George became the patron saint of soldiers, knights, archers and armourers, is also invoked in cases of plague, leprosy and (for some reason) syphilis and may be on the verge of a comeback.

Under the neat, two word headline "George best", the Publican Newspaper reports that pressure is growing to make April 23 a bank holiday. There's not another for at least a week, after all.

England, adds the Publican, celebrates about everyone else's feast except its own. Ever the national treasure, the column seizes the day.

THE last time we were in the George and Dragon at Aysgarth was in the company of Mr Clive Wrest, a retired licensee of those delightful parts. Mr Wrest was riding a bicycle and dressed as Superman, but that's another story.

Run these past two years by Neil and Alison Vaughan, the former 17th Century coaching inn has several representations of the Georgian legend. In one the dragon rather resembles Donald Duck, in another George looks like Asterix the Gaul and in a third like Mr Brian Blessed, playing Captain Hook in pantomime.

The recently revamped inn has no special plans to honour today's occasion, which is a shame, but has much to recommend it, nonetheless.

Aysgarth's half way up Wensleydale, the George and Dragon welcoming. The bar's immaculate, offers three real ales and has a gallery - though not, of course, a rogues' gallery - of locals past and present.

There are also copies (minimum donation, 20p) of the Upper Wensleydale Newsletter in which the local polliss reveals that the only crime "of interest" in the previous two months was that someone stole topping stones from a wall near Hawes.

They do things differently in the countryside.

Food's clearly important, and much above average. Daily changing specials included battered calamari salad with lemon mayonnaise as a starter, a main course of pork escalope with spiced red onion and cider gravy, Cointreau and orange steamed pudding with dark chocolate sauce.

The bar remained empty. Ten other diners included a party of plumbers who spoke endlessly of sumps and skips and silicone sealant. Water on the brain, presumably.

Neil Vaughan, clearly a dab-hand professional, brought a goats' cheese salad with tomatoes and olives to one side of the table, a perfectly blended broccoli and Stilton soup to the other.

We followed from the vegetarian section with a "Chinese pancake" (£9.95). A stir fried duck pancake had been among the starters, some now forgotten pancake on the puddings list.

The Chinese whisper was of "Spring greens", peppers and shallots with a soy sauce. It was different, if not hugely memorable, and the salad rather limp-wristed.

The Boss's seared tuna loin (£10 95) was very sound, she thought, and as pretty as a picture.

The "Bailey's Irish Cream mousse", another Erse first invasion, was notable chiefly for the absence of any discernible spirit.

Children's meals are £3.95; sandwiches, baked potatoes, omelettes and things also available. Not perhaps George medal stuff, but a very pleasant evening, nonetheless.

IN Hudswell, a long village a couple of miles above Richmond, they're much more likely to be flying the flag this morning.

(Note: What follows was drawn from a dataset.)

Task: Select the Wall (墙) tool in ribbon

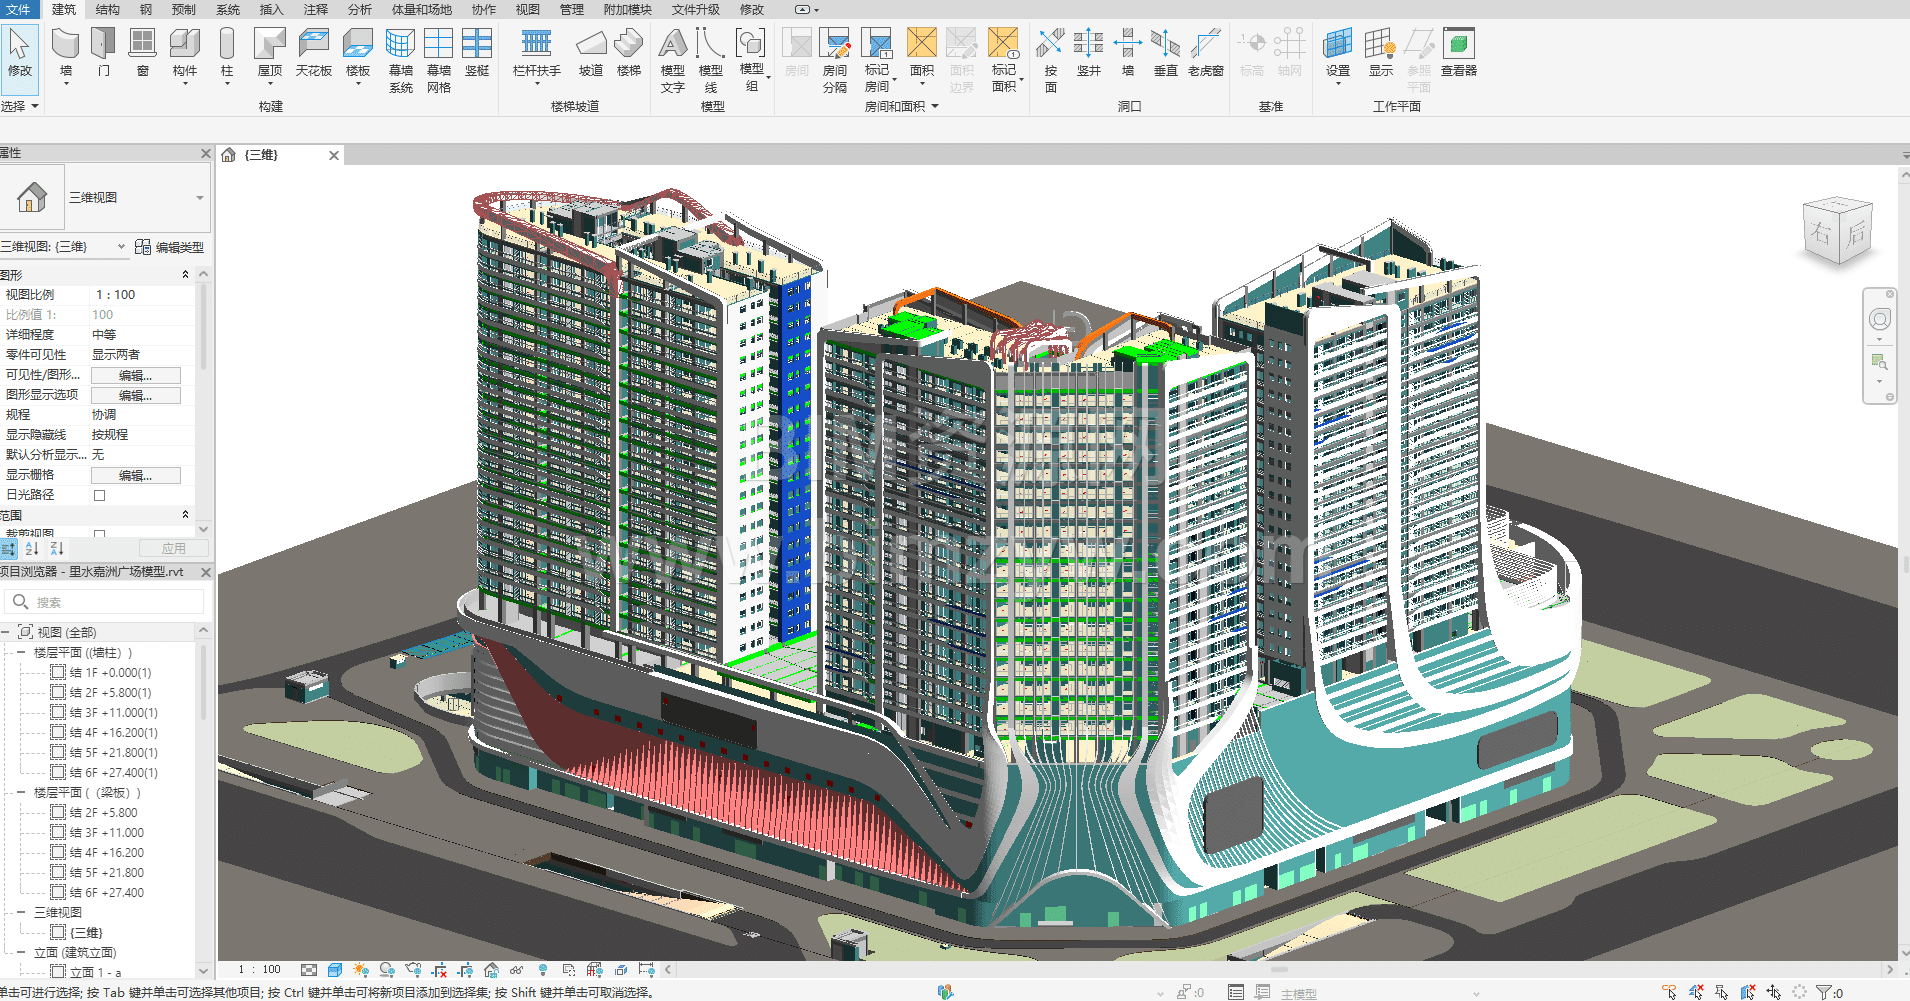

The George and Dragon up there is a terrific pub - homely and unpretentious with real ales and coal fire. We didn't eat.

Above the fire there's a picture of Our Hero barbecuing a chicken over the dragon's flames, on another wall hang several toilet seats - quiz trophies, apparently. The question is, why?

Every April 23, the landlord hangs the flag outside. On several occasions, Englishmen have complained to the council that he didn't have planning permission.

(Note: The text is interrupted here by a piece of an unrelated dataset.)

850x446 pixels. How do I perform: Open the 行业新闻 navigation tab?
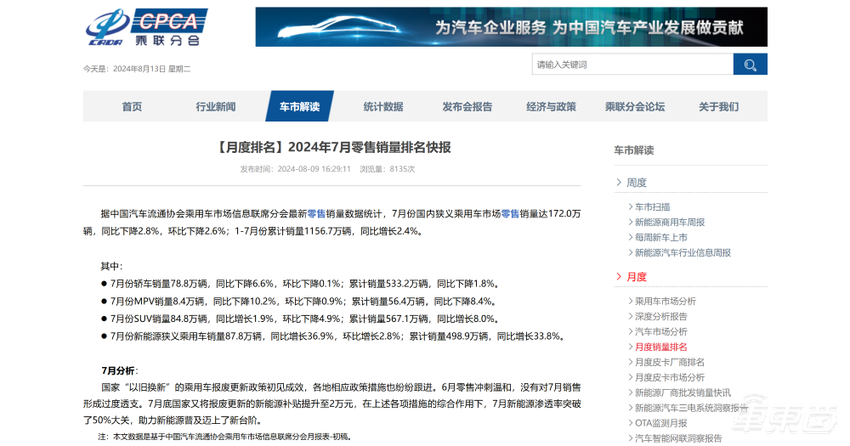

"Even if the council came, St George's Day would be over by the time they got here," he said. Oh to be in England.

THE George and Dragon at Heighington has featured hereabouts before, principally because of Dave Kilpatrick's commitment to constantly changing real ales.

Food's appreciated, too. Folk swear by the corned beef pie, sandwiches are around £2, a mushroom omelette (£4.50) one of a range. "Omelette" is misspelled as usual, however, and apostrophes run amok.

Afterwards we sat on a bench in the Spring sunshine, awaiting the bus and watching Darlington council's gardeners cut a dash on the village green.

Maybe we just feel asleep; maybe the twenty to two just didn't come. It was, either way, an idyllic English afternoon.

MICHAEL Patterson at the Daleside Arms in Croxdale, near Spennymoor, has been looking for ages for ales with which to mark a celebration of all things English this week.

He's come up with Triple Screw from Titanic and Dutton's Village Bike, about which further comment is perhaps inadvisable. There'll also be Butcombe Gold and Dr Duncan's Elixir from Cain's Brewery in Liverpool.

They'll help refresh his English Pub Week - open from 3pm today; folk club but no food tonight.

DRAGON jokes being in short supply, the bairns wondered if we knew what you get if you cross a parrot with a soldier.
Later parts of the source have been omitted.